» **What the exercise asks**: Express everything in the listing below, from the line containing "You are a computer-use agent. Image" down to the line containing "Open the 時間", as a numbered list, omitting blank lines.

[Source records]

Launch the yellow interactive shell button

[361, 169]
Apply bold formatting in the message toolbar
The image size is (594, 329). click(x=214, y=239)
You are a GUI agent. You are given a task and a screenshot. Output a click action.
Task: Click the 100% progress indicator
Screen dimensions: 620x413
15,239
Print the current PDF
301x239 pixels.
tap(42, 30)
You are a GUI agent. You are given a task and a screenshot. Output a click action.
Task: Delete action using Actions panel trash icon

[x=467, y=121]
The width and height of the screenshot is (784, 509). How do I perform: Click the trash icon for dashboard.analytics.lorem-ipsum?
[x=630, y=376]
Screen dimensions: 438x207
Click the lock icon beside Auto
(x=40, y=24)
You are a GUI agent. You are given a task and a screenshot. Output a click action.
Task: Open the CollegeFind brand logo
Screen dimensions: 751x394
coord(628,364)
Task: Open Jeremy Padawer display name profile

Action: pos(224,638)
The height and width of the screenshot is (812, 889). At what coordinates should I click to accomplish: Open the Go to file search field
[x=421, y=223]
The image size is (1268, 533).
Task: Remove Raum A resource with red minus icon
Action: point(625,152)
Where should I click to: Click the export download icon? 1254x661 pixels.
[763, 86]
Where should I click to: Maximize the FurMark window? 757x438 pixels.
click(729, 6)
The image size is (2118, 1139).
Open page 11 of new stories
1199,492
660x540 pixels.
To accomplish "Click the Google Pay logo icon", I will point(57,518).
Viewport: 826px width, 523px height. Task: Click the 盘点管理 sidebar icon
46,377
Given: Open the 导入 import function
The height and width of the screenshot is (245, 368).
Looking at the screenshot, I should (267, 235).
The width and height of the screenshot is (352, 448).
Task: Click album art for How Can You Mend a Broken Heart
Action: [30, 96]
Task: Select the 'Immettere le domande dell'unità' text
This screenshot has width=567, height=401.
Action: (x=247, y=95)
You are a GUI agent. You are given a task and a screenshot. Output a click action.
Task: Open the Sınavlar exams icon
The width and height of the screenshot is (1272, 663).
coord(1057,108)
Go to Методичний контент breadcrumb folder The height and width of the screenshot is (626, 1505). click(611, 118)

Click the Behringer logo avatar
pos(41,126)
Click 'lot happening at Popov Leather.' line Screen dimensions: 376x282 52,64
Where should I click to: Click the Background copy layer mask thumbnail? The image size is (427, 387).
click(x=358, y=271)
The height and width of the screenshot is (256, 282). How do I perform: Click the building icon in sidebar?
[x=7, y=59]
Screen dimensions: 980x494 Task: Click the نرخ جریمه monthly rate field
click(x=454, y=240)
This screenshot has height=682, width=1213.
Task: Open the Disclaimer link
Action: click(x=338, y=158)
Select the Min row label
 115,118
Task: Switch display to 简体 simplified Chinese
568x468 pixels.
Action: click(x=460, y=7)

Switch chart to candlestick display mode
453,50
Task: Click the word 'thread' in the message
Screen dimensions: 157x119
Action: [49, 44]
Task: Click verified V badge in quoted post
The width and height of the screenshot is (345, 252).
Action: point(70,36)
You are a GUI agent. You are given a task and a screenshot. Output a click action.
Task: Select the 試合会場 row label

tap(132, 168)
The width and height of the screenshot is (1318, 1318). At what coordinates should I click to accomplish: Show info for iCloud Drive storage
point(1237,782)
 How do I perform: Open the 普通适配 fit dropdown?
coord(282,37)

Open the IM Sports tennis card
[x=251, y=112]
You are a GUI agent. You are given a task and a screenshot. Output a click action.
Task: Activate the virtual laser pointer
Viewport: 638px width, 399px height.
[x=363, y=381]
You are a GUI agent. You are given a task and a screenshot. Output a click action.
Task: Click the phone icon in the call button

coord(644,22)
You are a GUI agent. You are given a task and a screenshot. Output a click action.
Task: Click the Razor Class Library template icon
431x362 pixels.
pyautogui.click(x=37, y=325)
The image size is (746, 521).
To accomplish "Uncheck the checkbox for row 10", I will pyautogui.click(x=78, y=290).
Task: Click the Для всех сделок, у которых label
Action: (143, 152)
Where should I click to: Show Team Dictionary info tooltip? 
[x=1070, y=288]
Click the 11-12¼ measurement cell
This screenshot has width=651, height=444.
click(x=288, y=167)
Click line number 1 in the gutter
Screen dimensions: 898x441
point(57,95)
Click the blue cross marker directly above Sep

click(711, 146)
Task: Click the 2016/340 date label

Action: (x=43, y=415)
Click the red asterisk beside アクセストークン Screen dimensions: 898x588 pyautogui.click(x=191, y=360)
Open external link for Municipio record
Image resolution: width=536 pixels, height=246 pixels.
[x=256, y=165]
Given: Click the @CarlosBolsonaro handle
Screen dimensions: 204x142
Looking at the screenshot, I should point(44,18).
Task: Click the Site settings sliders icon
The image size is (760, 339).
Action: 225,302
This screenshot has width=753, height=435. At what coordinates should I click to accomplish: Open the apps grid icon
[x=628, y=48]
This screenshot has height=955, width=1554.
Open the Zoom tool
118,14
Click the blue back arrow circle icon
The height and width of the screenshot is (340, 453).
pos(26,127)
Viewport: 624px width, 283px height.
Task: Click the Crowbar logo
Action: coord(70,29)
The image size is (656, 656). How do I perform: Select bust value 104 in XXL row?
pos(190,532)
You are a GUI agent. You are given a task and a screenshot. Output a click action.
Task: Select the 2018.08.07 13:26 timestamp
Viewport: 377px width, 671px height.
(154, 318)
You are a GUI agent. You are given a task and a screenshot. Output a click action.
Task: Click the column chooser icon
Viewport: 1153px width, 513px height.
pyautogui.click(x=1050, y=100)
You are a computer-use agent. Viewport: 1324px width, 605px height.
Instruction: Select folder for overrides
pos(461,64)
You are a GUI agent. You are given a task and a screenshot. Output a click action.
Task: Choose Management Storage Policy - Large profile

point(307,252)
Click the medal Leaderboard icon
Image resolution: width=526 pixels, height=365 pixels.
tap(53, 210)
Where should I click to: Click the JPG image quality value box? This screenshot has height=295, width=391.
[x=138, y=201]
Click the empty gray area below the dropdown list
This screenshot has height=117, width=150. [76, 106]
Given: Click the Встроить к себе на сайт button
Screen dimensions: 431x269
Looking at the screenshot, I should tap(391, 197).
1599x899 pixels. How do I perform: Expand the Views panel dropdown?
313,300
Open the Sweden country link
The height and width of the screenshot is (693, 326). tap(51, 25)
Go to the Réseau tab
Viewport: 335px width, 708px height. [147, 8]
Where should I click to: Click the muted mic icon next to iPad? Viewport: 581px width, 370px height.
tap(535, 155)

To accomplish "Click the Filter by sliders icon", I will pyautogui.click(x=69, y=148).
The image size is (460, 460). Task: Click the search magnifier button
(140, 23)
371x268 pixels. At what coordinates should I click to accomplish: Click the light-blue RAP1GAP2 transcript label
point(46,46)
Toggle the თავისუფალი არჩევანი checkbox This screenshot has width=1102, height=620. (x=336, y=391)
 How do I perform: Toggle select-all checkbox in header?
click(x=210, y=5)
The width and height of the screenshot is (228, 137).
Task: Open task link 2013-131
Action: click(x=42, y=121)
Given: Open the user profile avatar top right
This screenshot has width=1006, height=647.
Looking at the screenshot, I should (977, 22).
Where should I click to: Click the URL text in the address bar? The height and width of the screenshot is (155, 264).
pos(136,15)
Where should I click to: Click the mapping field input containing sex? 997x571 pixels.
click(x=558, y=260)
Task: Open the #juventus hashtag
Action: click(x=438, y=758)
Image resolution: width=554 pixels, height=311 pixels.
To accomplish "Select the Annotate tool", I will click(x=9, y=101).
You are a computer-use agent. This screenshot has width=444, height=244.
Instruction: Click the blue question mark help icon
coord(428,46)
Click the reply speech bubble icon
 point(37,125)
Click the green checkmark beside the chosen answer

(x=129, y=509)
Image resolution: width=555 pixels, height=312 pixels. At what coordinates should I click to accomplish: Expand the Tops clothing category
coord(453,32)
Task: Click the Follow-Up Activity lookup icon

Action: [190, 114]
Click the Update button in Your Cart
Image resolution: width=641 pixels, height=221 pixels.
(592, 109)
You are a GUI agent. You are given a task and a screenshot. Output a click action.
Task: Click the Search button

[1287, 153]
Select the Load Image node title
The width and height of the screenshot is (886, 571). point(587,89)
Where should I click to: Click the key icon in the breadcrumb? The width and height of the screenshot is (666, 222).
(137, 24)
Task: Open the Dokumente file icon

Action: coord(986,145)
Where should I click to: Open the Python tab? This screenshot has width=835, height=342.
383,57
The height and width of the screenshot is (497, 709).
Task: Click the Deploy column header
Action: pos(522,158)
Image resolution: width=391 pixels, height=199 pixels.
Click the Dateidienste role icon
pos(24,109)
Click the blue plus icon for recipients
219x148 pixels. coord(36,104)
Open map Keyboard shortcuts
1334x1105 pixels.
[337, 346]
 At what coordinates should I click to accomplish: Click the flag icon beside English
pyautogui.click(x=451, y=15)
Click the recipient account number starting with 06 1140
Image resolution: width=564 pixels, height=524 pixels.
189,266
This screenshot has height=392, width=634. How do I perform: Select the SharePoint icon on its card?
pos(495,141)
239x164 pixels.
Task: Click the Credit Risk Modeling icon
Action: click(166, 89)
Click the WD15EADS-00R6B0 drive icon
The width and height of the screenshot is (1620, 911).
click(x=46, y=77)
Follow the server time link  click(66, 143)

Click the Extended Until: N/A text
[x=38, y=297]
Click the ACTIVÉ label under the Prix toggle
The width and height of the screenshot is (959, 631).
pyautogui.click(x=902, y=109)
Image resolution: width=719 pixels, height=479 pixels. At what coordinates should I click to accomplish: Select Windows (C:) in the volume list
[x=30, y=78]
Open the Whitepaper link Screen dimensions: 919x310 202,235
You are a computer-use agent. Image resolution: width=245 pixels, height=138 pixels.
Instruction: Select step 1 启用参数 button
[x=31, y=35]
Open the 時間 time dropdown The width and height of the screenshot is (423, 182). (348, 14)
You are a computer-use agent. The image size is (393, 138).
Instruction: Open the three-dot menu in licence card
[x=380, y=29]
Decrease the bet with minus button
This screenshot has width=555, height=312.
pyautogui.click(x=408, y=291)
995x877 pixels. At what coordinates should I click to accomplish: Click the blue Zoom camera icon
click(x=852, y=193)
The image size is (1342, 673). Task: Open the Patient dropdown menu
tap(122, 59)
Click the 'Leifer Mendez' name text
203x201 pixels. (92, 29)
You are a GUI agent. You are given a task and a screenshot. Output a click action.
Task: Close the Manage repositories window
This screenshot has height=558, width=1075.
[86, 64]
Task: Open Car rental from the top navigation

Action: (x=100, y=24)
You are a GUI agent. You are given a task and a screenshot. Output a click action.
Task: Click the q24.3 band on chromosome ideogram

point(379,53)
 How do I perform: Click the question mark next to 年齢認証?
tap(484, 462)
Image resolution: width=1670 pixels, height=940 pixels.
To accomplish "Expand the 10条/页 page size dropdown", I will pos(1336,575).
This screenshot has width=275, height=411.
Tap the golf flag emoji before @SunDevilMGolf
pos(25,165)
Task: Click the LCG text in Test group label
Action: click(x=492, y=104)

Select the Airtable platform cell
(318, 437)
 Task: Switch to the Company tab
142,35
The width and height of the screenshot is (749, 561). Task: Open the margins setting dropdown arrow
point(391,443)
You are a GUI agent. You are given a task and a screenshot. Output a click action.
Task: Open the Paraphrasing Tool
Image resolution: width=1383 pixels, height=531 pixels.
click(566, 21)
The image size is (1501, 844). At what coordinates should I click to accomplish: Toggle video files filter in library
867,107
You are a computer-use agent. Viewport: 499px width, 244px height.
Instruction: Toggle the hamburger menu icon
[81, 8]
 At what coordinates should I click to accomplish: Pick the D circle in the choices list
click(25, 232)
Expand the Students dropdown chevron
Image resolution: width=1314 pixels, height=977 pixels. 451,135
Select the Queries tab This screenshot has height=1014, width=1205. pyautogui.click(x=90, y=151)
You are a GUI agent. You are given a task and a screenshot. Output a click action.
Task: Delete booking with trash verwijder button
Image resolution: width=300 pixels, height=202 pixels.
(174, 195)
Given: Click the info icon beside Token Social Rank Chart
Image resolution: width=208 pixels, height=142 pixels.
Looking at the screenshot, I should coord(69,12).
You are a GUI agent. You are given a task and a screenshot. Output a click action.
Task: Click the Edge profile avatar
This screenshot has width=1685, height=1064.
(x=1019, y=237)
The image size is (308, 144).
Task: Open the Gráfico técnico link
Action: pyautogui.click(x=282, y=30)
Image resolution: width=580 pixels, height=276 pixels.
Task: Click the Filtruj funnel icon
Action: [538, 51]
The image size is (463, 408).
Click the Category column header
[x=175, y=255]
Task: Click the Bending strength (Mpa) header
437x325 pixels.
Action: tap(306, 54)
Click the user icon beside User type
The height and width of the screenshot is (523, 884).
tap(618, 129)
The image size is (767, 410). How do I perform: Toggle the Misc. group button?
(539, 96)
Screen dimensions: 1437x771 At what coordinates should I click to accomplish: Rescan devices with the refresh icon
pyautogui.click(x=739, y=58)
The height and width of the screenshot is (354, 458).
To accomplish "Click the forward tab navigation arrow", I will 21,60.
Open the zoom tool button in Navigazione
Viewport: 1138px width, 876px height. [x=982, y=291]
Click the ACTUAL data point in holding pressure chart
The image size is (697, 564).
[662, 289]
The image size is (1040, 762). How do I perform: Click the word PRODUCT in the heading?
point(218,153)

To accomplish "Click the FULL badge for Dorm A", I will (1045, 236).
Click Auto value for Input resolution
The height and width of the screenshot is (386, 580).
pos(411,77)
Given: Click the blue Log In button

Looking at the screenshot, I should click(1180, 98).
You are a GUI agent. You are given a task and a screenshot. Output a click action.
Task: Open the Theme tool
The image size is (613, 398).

» **The answer**:
1. You are a computer-use agent. Image resolution: width=245 pixels, height=138 pixels.
2. Instruction: Select step 1 启用参数 button
3. [x=31, y=35]
4. Open the 時間 time dropdown The width and height of the screenshot is (423, 182). (348, 14)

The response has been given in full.